The all-in cash picture for the quarter, after actual cash uses, is sharper. The company began the year with NIS 500.9 million in cash and ended the quarter with NIS 417.1 million. During the quarter it invested NIS 4.9 million in fixed assets, NIS 10.8 million in intangible assets and capitalized development, paid NIS 17.0 million net for acquired companies and activities, and repaid NIS 16.0 million of lease liabilities. Even after higher short-term credit and new long-term debt drawdown, the cash balance declined.

Quarterly Cash ItemAmount
Operating cash flowNIS 49.7m negative
Fixed-asset investmentsNIS 4.9m
Intangibles and capitalized developmentNIS 10.8m
Acquisitions net of acquired cashNIS 17.0m
Lease liability repaymentsNIS 16.0m
Cash and cash equivalents decline in the quarterNIS 83.7m

This links the quarter to Deep TASE's earlier cash work. The 2025 cash analysis highlighted the gap between operating cash flow and cash left after CAPEX, development and leases. The first quarter did not disprove that yellow flag. It did show improvement versus the comparable quarter, but not surplus cash. At the same time, gross bank debt, short-term credit plus long-term debt, rose to about NIS 706.4 million from about NIS 684.6 million at the end of 2025. Net of cash and short-term investments, bank debt was about NIS 276.3 million, compared with about NIS 170.6 million at year-end.

The acquisition of A.G. Michun, Metrotech and another printing-management software and hardware activity is not a problem in itself. Total acquisition cost was NIS 18.0 million, and the accounting treatment remains provisional. But in a quarter where operating cash flow is negative, each small acquisition reminds investors that the group's growth requires cash before it proves a return. 2026 is not only a year of organic growth. It is a test of how much working capital and investment are needed to sustain the activity pace.

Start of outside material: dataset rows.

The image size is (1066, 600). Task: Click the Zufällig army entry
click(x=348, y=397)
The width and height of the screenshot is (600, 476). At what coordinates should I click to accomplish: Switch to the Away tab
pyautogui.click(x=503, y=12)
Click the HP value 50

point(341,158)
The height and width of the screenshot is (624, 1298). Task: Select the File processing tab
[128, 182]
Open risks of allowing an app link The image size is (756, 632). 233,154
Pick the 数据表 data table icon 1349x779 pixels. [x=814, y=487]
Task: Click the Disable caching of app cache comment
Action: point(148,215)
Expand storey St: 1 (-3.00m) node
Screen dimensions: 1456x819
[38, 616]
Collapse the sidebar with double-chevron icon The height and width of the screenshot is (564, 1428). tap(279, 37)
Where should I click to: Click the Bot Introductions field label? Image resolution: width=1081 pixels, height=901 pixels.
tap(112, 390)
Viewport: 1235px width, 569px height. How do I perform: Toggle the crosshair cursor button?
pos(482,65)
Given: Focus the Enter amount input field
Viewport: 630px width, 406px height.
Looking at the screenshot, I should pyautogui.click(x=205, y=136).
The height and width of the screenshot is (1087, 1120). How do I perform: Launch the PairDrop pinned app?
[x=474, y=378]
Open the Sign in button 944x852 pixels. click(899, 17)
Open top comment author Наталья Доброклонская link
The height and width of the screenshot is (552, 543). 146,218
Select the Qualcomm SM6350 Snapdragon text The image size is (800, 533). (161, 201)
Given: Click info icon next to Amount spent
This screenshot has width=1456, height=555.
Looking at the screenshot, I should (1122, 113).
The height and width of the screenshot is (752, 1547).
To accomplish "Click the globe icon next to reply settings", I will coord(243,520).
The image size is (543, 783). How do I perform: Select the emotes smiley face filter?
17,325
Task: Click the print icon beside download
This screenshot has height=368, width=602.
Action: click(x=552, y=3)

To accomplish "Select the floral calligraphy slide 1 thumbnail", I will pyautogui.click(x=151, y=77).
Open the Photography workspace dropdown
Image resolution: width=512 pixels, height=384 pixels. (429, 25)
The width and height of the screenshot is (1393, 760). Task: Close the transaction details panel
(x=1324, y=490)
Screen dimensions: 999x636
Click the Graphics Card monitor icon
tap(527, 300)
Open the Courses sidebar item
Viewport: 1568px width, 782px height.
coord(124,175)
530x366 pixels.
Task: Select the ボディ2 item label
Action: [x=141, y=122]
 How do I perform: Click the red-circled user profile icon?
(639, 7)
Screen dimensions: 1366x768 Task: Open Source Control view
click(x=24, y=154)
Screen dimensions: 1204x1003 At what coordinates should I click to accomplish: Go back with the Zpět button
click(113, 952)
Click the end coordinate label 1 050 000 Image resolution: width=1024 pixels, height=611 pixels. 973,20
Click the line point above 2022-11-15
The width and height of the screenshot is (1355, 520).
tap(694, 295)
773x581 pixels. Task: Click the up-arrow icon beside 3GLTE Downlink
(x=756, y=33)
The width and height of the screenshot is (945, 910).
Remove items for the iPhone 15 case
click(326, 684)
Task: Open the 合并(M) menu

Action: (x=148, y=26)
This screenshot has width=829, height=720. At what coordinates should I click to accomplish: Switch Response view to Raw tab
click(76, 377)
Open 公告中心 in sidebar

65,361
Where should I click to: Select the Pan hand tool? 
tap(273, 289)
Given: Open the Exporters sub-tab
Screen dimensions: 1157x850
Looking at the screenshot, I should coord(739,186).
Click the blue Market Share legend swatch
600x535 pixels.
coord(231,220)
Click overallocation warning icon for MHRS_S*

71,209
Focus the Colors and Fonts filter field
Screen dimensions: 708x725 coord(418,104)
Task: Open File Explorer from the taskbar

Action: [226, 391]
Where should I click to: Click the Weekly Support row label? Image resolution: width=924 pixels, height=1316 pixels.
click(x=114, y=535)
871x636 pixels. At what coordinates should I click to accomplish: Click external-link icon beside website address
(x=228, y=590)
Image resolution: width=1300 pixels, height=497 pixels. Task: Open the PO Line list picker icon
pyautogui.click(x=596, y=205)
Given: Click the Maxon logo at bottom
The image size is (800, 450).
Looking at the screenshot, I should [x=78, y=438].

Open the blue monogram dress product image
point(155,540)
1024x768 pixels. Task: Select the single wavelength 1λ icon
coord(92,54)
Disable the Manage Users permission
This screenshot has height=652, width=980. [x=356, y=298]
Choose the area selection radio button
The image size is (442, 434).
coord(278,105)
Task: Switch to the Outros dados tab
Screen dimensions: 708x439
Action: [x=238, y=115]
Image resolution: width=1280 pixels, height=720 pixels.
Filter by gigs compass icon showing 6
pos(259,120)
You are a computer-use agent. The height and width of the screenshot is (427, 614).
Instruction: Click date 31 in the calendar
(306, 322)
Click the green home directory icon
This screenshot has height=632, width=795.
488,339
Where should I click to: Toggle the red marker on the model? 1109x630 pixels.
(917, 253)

What Decides The Rest Of 2026

Three events can shift the read later this year, but none has solved the test yet. The first is the tender offer. The first offer for Malam-Team shares was not accepted and no shares were purchased. After the balance-sheet date, Malam-Team Holdings published another offer at the same 0.555 exchange ratio, with the acceptance date set for May 25, 2026. Completion would simplify the structure and delist the subsidiary, but the company still has to show improved access to value and cash for holding-company shareholders.

The second is the Comtec transaction. The non-binding MOU to sell an unlimited self-use license for insurance-core source code for about NIS 45 million could generate pretax profit close to the consideration, but no binding agreement has been signed. The third is order-to-cash conversion. 4Cast's EUR 2.7 million order is positive, but small next to quarterly revenue above NIS 1 billion. The bigger impact will come from infrastructure backlog, working capital, and the subsidiary's no-dividend decision while it reduces debt and finance expenses.

Malam-Team Holdings opened 2026 better than operating cash flow alone would suggest, but weaker than the income statement alone implies. The core business is holding up, infrastructure backlog gives visibility, and payroll remains a relatively high-quality profit engine. The blocker is unchanged: cash is still being absorbed by working capital, leases and investment, while the structural simplification has not yet improved shareholder access. Without positive operating cash flow, order conversion at reasonable margins and a clear tender-offer outcome, the first quarter remains evidence of stability, not an inflection point.